_WHAT YOU HAVE TO DO_
The data below holds a line containing "[Toggle mobile menu] (983, 45)" and a line containing "Каталог товаров (769, 113)"; please quote exactly those two lines and every line between them, and nothing else.

_EXERCISE MATERIAL_
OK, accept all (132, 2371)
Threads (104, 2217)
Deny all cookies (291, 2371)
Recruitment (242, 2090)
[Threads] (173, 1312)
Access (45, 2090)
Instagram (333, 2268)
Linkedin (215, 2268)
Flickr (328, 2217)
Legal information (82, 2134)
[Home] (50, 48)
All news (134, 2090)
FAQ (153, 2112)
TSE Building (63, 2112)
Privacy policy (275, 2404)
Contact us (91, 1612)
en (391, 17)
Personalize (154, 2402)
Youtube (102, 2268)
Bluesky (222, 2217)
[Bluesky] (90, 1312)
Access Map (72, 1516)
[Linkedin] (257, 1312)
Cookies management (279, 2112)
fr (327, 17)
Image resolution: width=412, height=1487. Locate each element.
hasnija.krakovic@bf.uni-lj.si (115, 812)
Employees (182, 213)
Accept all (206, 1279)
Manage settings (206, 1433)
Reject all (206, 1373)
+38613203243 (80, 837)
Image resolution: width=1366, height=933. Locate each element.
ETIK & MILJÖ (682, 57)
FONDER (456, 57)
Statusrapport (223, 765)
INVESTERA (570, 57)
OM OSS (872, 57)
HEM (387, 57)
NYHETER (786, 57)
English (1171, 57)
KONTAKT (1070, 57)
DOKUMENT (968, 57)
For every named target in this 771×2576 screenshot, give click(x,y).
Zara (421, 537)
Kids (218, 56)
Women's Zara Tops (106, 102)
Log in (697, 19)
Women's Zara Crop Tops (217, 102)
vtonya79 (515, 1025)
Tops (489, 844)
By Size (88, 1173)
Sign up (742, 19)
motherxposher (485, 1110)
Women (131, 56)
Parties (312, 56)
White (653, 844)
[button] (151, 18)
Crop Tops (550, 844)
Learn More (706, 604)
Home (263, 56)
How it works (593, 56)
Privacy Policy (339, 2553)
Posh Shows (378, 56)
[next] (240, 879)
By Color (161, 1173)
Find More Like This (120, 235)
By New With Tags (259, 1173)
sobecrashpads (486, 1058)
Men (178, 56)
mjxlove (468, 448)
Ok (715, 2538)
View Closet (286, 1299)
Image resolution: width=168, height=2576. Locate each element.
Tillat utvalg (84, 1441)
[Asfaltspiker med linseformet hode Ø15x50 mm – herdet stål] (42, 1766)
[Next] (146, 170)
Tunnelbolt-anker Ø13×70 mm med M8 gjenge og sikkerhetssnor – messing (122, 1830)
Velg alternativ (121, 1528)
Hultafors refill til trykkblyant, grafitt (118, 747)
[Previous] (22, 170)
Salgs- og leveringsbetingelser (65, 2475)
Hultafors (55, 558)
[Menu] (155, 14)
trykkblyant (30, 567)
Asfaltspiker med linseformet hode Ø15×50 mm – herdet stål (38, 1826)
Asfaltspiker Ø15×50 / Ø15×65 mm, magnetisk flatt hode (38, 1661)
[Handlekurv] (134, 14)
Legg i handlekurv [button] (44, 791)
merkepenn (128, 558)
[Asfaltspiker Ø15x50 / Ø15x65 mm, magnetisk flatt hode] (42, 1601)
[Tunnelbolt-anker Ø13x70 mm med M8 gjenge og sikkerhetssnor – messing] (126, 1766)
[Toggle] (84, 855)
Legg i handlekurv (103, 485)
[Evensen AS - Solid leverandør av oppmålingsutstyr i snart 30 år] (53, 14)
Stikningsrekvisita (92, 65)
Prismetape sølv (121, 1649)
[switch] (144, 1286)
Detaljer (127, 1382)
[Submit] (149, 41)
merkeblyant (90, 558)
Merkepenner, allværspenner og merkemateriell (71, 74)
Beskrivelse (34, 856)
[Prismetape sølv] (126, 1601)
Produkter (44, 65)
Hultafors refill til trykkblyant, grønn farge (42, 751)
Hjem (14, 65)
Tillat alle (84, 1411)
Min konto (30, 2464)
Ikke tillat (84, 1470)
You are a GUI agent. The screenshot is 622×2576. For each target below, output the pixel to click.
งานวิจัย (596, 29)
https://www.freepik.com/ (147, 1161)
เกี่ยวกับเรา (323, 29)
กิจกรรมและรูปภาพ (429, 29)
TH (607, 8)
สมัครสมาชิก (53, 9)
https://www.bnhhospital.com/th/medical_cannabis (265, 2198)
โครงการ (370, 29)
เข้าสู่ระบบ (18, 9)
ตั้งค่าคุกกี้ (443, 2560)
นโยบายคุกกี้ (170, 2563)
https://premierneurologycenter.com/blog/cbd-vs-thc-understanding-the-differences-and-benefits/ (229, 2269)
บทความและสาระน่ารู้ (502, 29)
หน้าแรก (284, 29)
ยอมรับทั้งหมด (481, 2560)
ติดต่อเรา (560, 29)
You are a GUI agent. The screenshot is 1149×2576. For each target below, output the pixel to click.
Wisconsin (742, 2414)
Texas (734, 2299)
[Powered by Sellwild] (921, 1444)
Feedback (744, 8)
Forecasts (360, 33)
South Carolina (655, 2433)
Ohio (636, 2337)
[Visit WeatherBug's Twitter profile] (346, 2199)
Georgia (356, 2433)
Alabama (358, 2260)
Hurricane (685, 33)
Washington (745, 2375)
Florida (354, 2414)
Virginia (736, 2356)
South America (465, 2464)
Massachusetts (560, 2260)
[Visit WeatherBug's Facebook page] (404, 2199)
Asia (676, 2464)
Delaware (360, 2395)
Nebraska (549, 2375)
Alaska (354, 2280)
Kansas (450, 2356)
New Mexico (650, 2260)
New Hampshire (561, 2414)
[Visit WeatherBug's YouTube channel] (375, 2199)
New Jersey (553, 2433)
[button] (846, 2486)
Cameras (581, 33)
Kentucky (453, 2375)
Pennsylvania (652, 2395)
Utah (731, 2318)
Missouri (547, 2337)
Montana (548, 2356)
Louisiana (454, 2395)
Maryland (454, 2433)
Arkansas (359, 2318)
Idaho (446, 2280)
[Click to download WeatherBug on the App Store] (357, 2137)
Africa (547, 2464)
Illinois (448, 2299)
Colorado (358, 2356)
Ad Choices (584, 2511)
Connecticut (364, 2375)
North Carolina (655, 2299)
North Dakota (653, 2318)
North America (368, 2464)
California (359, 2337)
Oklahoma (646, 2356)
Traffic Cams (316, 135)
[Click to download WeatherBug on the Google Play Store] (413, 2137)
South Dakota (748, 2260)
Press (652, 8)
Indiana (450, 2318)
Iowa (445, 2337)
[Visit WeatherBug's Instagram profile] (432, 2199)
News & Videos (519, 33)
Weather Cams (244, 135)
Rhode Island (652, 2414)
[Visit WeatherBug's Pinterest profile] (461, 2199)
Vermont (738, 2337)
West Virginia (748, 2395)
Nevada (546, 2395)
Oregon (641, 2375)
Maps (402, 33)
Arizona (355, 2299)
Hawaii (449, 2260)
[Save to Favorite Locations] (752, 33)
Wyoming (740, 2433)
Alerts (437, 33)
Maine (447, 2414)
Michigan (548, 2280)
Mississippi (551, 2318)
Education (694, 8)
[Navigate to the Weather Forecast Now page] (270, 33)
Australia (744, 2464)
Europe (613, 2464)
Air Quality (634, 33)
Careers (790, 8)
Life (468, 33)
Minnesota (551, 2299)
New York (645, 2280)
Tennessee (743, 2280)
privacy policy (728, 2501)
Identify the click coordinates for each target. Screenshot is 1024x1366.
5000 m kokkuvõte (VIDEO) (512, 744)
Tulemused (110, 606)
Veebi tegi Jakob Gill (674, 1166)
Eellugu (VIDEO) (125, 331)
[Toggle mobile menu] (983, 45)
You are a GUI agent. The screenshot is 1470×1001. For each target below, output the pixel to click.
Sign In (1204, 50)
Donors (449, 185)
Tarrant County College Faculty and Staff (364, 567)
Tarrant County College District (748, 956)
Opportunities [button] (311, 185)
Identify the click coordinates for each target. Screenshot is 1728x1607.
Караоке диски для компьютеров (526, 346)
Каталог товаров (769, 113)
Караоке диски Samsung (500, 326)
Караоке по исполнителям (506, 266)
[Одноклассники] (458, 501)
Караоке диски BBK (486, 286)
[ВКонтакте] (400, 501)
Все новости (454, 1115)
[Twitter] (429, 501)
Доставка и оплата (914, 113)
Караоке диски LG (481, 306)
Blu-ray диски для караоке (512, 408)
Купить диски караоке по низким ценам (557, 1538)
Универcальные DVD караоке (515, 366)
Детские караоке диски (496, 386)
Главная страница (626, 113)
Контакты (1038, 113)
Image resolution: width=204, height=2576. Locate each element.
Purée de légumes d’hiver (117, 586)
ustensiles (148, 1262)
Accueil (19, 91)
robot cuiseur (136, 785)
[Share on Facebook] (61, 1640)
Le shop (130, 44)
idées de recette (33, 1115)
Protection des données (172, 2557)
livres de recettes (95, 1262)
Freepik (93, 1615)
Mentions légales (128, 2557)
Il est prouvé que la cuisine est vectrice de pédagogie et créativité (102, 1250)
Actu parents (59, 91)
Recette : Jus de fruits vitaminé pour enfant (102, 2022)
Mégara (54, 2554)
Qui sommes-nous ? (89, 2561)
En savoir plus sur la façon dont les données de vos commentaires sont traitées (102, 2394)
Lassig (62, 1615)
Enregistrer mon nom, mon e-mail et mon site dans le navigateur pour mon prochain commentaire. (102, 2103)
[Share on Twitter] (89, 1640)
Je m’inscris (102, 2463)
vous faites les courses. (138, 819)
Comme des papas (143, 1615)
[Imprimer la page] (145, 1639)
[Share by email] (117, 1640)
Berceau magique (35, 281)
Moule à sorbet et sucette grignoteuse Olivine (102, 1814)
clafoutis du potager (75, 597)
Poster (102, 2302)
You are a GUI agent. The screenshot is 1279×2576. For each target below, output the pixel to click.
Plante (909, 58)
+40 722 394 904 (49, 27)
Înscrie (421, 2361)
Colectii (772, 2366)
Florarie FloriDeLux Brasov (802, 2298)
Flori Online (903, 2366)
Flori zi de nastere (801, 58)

_TASK OUTPUT_
[Toggle mobile menu] (983, 45)
You are a GUI agent. The screenshot is 1470×1001. For each target below, output the pixel to click.
Sign In (1204, 50)
Donors (449, 185)
Tarrant County College Faculty and Staff (364, 567)
Tarrant County College District (748, 956)
Opportunities [button] (311, 185)
Identify the click coordinates for each target. Screenshot is 1728x1607.
Караоке диски для компьютеров (526, 346)
Каталог товаров (769, 113)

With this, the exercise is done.